Betrixaban is a selective factor Xa inhibitor that directly blocks the active site of factor Xa without the need for a cofactor such as antithrombin III. It inhibits both free factor Xa and the prothrombinase complex, thereby reducing thrombin generation. Betrixaban does not have a direct effect on platelet aggregation.

The recommended dose of Betrixaban is an initial single dose of 160 mg, followed by 80 mg once daily. Daily oral doses should be given at the same time of day with food. The recommended duration of treatment is 35 to 42 days.

• P-gp inhibitors: May increase plasma levels of betrixaban.
• P-gp inducers: May reduce plasma levels of betrixaban.
• Anticoagulants, antiplatelets, and thrombolytics: May increase the risk of bleeding when used concomitantly.

Betrixaban is contraindicated in patients with active pathological bleeding and in those with known hypersensitivity to betrixaban.

The most commonly reported adverse effect is bleeding. Epidural or spinal hematoma may occur in patients undergoing spinal or epidural procedures.

Pregnancy: Limited data are available on the use of betrixaban in pregnant women; however, it may increase the risk of hemorrhage during pregnancy and delivery.
Lactation: No data are available regarding excretion of betrixaban in human milk or its effects on the breastfed infant or milk production.

Risk of bleeding: Monitor patients for any signs of bleeding and assess promptly if symptoms occur.
Spinal/Epidural anesthesia or puncture: Patients receiving anticoagulants are at risk of epidural or spinal hematoma, which may result in long-term or permanent paralysis.

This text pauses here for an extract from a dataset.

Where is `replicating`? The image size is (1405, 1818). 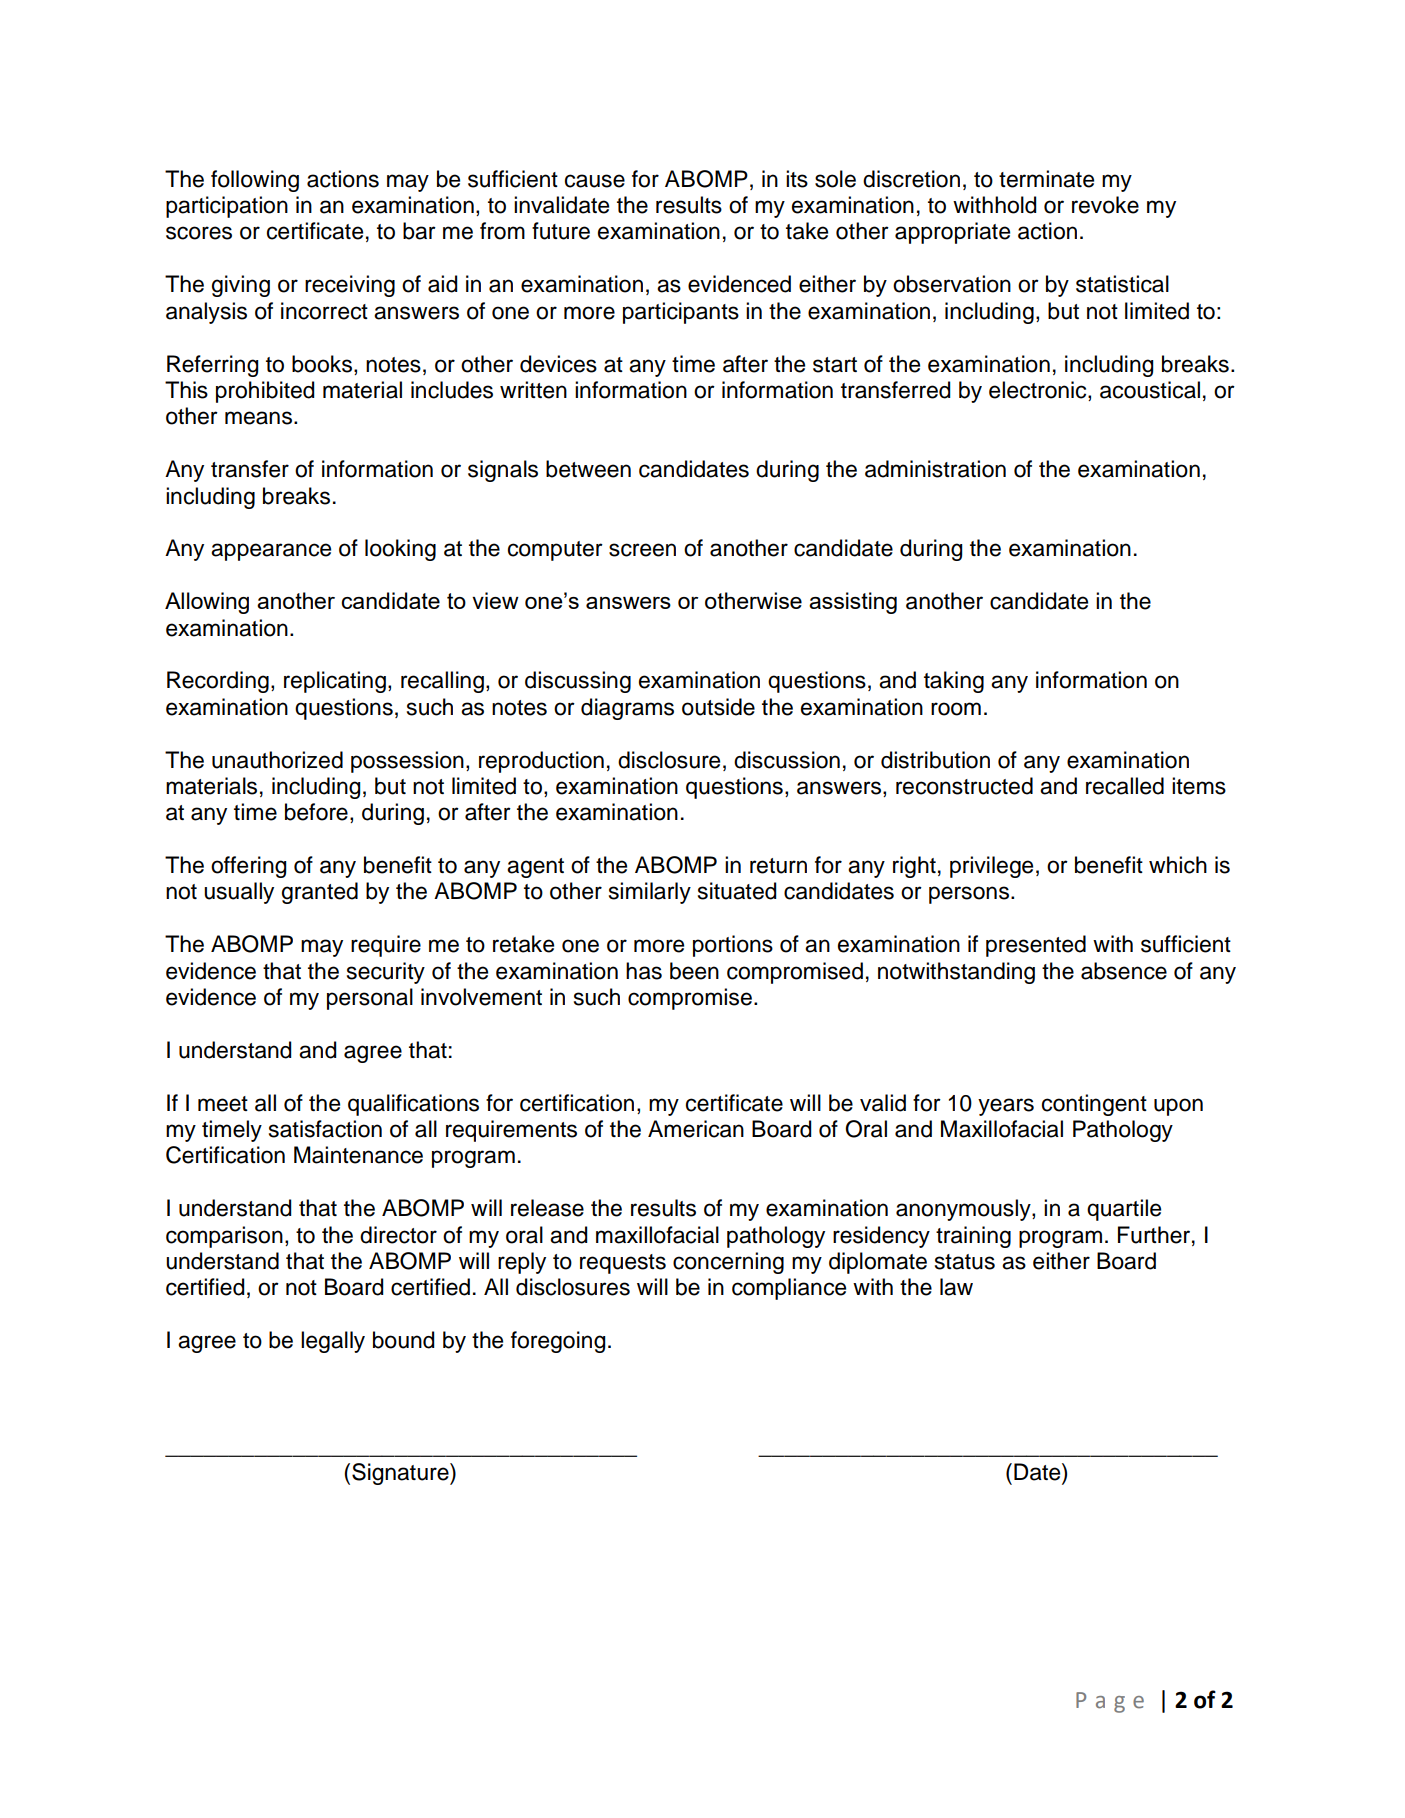
replicating is located at coordinates (335, 682).
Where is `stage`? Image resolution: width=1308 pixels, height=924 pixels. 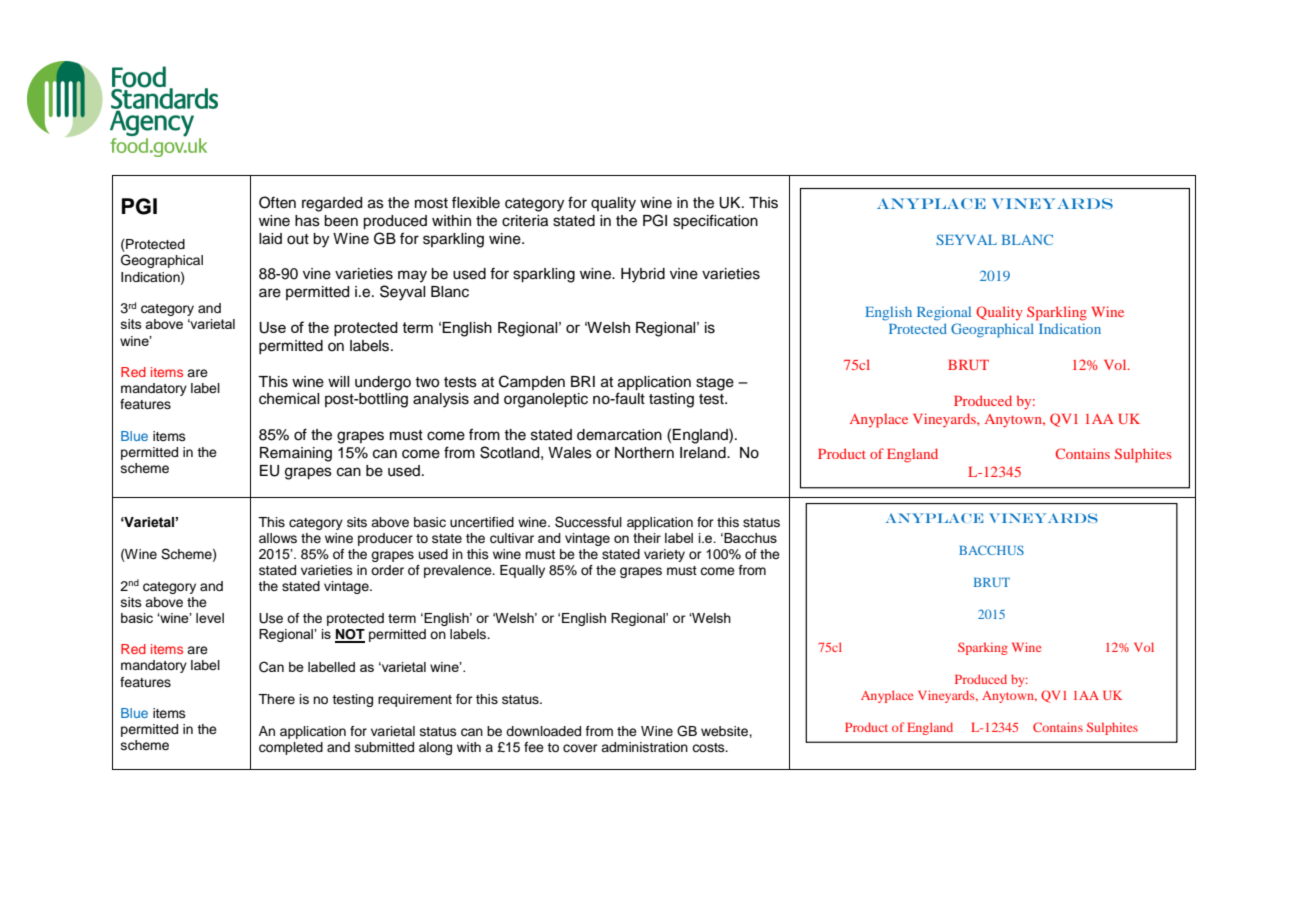 stage is located at coordinates (715, 384).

Administer the next dose no earlier than 5 hours after catheter removal; if traumatic puncture occurs, delay administration for 72 hours.
Severe renal impairment: Associated with an increased risk of bleeding.
Concomitant P-gp inhibitors: May further increase bleeding risk.

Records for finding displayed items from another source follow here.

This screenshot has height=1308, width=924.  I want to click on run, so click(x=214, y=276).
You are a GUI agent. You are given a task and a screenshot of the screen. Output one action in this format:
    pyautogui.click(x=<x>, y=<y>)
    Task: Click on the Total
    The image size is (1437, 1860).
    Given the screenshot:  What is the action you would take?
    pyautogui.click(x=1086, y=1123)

Patients with severe renal impairment: No dose adjustment is required for mild to moderate impairment (CrCl >30 mL/min). For severe impairment (CrCl 15–30 mL/min), initiate with 80 mg followed by 40 mg once daily.
Patients with hepatic impairment: No adjustment is required in mild hepatic impairment; however, use is not recommended in moderate to severe hepatic impairment.

Antiplatelet agents

Store below 30°C, protected from light and moisture. Keep the medicine out of the reach of children.